**Provided records:**
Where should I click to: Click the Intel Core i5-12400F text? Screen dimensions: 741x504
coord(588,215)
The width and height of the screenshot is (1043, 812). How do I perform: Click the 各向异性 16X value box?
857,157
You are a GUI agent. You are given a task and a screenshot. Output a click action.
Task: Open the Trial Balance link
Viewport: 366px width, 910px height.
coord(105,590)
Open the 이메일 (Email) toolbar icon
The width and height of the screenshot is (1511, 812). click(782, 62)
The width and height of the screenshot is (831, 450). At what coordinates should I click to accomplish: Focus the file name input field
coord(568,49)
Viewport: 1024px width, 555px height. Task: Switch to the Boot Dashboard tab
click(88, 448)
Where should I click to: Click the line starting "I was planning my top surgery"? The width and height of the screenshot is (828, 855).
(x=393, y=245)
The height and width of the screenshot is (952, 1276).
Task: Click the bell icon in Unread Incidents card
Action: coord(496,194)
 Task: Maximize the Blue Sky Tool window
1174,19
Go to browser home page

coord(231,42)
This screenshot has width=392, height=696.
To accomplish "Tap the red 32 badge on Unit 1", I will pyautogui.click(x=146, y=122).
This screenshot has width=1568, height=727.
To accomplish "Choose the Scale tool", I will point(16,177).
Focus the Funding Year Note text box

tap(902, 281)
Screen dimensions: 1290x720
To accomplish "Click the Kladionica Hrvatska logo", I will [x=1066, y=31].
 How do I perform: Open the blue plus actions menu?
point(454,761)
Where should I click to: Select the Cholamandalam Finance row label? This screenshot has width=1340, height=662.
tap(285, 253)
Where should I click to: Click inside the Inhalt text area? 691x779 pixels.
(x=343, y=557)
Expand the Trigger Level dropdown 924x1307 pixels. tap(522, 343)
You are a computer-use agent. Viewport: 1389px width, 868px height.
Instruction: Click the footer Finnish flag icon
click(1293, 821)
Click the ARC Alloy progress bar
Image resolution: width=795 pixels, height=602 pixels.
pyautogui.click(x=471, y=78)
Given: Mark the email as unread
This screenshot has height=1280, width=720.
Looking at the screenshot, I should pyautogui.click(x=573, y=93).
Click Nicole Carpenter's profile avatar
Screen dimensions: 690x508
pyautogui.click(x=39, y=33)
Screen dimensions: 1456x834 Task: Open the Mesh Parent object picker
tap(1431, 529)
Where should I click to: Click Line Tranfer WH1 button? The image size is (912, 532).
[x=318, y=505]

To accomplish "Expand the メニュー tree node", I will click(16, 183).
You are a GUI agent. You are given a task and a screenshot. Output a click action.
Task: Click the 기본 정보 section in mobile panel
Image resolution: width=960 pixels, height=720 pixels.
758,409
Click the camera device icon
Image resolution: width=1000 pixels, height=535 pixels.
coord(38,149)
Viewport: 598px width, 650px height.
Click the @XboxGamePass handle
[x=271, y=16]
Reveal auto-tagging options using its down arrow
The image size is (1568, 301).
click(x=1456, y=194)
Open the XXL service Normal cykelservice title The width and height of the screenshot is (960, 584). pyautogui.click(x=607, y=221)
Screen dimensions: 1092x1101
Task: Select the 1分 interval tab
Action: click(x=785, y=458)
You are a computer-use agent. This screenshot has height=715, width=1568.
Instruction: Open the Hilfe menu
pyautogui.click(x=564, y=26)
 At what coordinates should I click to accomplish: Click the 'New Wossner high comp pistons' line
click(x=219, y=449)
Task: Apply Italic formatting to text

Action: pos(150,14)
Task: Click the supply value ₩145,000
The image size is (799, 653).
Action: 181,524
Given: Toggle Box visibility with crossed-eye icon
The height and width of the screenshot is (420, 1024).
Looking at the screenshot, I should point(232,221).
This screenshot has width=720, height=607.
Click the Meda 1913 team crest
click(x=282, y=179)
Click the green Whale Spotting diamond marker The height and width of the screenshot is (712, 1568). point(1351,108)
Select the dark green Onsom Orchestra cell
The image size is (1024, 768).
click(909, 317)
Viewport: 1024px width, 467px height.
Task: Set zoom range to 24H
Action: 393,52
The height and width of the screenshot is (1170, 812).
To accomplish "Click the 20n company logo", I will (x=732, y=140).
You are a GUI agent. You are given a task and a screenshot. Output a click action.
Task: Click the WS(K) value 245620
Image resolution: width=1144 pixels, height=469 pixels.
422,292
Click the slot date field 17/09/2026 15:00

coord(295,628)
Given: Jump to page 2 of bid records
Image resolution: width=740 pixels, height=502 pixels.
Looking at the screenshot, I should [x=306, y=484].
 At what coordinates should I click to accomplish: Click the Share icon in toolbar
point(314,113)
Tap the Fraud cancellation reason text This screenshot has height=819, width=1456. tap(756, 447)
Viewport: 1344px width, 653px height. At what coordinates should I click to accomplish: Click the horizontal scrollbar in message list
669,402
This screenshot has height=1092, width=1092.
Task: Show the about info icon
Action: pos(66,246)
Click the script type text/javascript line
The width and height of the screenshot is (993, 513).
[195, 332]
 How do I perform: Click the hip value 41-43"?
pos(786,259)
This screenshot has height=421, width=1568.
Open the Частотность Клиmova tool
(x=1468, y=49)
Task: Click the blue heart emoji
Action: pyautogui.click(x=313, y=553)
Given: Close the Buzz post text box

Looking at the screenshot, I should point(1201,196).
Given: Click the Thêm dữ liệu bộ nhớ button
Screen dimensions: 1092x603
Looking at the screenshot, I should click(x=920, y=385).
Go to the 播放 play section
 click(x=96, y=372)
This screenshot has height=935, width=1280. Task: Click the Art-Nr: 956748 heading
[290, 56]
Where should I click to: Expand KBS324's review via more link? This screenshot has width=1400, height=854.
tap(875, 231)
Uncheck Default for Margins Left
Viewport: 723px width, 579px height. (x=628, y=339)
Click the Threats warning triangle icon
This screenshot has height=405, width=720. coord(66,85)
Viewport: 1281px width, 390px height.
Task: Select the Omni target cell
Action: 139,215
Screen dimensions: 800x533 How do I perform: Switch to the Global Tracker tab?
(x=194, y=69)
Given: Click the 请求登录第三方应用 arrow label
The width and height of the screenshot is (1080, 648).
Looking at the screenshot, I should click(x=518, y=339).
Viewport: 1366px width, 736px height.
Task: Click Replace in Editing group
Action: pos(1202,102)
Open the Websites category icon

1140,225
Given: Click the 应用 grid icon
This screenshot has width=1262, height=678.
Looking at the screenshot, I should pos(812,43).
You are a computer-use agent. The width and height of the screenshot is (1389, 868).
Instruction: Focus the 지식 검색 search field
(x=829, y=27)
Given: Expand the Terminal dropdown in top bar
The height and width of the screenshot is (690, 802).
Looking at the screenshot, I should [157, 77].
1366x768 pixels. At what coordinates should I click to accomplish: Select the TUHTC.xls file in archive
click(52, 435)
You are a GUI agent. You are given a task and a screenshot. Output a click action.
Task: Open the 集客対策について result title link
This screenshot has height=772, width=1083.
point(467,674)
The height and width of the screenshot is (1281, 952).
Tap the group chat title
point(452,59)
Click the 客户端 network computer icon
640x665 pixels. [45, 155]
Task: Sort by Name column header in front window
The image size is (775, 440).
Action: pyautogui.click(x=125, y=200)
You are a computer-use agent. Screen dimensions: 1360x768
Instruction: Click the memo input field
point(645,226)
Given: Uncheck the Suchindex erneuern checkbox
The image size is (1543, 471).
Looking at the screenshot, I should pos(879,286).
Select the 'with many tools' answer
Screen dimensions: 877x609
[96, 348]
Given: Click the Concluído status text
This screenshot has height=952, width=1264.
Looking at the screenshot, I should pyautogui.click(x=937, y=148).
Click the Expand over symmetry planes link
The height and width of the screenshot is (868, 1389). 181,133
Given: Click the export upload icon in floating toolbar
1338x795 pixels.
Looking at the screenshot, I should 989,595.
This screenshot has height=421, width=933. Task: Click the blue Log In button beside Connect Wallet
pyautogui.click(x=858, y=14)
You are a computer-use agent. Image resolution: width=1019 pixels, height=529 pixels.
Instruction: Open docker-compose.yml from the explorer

**Work to complete:**
Starting with the line with "The image size is (775, 440)." above and going on through the line with "Given: Uncheck the", transcribe every line exactly, both ends included, and add nothing.

**Response to this task:**
The image size is (775, 440).
Action: pyautogui.click(x=125, y=200)
You are a computer-use agent. Screen dimensions: 1360x768
Instruction: Click the memo input field
point(645,226)
Given: Uncheck the Suchindex erneuern checkbox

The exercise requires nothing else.